Wednesday, February 1, 2012

The Massive-Looking Muskox

Muskoxen are wild arctic mammals indigenous to northern Canada and Greenland, with introduced populations living in Alaska and Siberia. Despite their common name and appearance, muskoxen are more closely-related to sheep and goats than to cattle, and are the only members of the Ovibos genus.

On average, muskoxen measure five to eight feet in length and weigh 400-900lbs; however, their thick, double-layer coats can make them appear to be much larger animals. This coat is necessary for surviving arctic temperatures and may nearly reach the ground on some animals. Muskoxen also have large heads in proportion to their bodies and feature large, curved horns on both sexes.

Muskoxen are herd animals that live within a hierarchy. Bulls will often challenge one another for dominance, especially during mating season, by charging or intimidating one another. In some cases the losers of these contests will leave the herd to live with other bachelors or on their own. However, if threatened by a predator they are usually allowed to return for safety. Muskoxen must contend with predation by grizzly bears, polar bears, and arctic wolves. If the heard is threatened they will take up a defensive posture with the strongest members forming a ring around the herd’s calves.

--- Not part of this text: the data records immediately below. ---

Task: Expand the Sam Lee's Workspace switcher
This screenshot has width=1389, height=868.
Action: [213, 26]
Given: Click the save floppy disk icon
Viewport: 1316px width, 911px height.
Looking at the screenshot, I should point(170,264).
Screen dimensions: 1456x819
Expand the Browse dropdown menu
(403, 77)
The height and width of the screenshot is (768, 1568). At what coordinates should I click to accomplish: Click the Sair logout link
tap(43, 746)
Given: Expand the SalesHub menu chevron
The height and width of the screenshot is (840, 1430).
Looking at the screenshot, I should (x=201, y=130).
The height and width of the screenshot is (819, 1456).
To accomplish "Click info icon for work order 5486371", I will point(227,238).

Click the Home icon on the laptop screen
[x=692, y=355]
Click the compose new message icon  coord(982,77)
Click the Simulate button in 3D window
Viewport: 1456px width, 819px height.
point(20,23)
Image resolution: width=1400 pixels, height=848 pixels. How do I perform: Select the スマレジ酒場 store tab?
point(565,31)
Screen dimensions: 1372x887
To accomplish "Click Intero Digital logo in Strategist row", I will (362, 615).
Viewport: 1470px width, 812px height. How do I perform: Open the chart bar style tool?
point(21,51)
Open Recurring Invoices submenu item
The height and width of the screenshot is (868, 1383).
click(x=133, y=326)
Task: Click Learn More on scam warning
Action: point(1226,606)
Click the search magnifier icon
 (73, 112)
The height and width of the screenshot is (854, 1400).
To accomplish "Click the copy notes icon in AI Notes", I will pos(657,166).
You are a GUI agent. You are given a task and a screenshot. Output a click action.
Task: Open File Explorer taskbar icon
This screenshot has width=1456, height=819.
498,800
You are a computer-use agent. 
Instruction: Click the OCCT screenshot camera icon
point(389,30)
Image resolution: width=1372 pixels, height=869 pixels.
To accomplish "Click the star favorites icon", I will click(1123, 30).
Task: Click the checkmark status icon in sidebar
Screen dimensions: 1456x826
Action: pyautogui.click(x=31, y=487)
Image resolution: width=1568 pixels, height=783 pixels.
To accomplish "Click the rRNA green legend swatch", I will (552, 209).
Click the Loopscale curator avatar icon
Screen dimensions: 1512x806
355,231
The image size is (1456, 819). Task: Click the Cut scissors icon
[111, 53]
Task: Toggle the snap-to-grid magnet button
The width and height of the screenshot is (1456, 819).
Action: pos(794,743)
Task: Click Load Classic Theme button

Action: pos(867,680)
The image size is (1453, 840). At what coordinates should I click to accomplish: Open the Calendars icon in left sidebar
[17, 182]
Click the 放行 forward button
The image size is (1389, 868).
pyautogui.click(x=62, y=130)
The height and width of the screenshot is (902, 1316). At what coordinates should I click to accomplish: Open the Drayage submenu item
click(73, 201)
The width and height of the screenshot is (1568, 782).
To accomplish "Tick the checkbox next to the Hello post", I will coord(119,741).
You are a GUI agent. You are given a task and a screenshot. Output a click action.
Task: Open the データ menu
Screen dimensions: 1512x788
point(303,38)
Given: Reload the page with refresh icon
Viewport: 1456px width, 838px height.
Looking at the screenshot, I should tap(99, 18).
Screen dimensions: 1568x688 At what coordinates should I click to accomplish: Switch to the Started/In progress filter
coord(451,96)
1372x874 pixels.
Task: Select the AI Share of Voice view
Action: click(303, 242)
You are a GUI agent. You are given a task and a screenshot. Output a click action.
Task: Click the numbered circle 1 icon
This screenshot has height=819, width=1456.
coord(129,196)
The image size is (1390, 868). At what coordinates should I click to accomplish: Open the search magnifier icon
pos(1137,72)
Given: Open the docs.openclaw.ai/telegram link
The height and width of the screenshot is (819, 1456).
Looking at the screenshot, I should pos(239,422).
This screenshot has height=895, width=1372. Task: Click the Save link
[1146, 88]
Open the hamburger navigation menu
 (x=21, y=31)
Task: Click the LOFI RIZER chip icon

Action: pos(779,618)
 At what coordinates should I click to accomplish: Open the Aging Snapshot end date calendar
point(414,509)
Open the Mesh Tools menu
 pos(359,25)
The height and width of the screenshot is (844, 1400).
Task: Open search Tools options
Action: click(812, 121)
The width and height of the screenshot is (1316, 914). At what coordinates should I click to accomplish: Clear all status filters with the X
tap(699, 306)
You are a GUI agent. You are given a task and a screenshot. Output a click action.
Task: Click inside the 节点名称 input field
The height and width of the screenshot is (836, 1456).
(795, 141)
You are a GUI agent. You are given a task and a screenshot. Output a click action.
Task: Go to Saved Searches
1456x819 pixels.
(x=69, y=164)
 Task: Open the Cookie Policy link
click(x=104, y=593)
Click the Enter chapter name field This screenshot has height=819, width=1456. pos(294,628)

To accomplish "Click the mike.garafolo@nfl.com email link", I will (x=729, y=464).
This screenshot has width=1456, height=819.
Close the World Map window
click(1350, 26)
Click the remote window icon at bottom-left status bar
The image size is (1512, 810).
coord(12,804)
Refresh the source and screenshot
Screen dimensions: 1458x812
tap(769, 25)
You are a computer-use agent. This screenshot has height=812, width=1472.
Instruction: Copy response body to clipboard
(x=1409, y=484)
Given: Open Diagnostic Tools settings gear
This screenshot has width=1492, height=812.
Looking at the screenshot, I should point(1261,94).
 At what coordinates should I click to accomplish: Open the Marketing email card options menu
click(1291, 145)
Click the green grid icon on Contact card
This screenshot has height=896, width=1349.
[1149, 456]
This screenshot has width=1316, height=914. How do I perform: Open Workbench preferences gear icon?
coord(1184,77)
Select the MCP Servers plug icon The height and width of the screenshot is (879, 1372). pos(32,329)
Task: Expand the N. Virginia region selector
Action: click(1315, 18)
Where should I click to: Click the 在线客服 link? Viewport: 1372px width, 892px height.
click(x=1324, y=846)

The muskox has long been a food source for native peoples living in its range. However, increased colonization in these areas often resulted in overhunting, wiping out muskox populations in many areas by the early twentieth century. Since then, muskoxen have been reintroduced to many areas such as Alaska and Siberia, and are protected in most others. The estimated current muskox population has climbed to 80,000-125,000, with nearly half living on Canada’s Banks Island.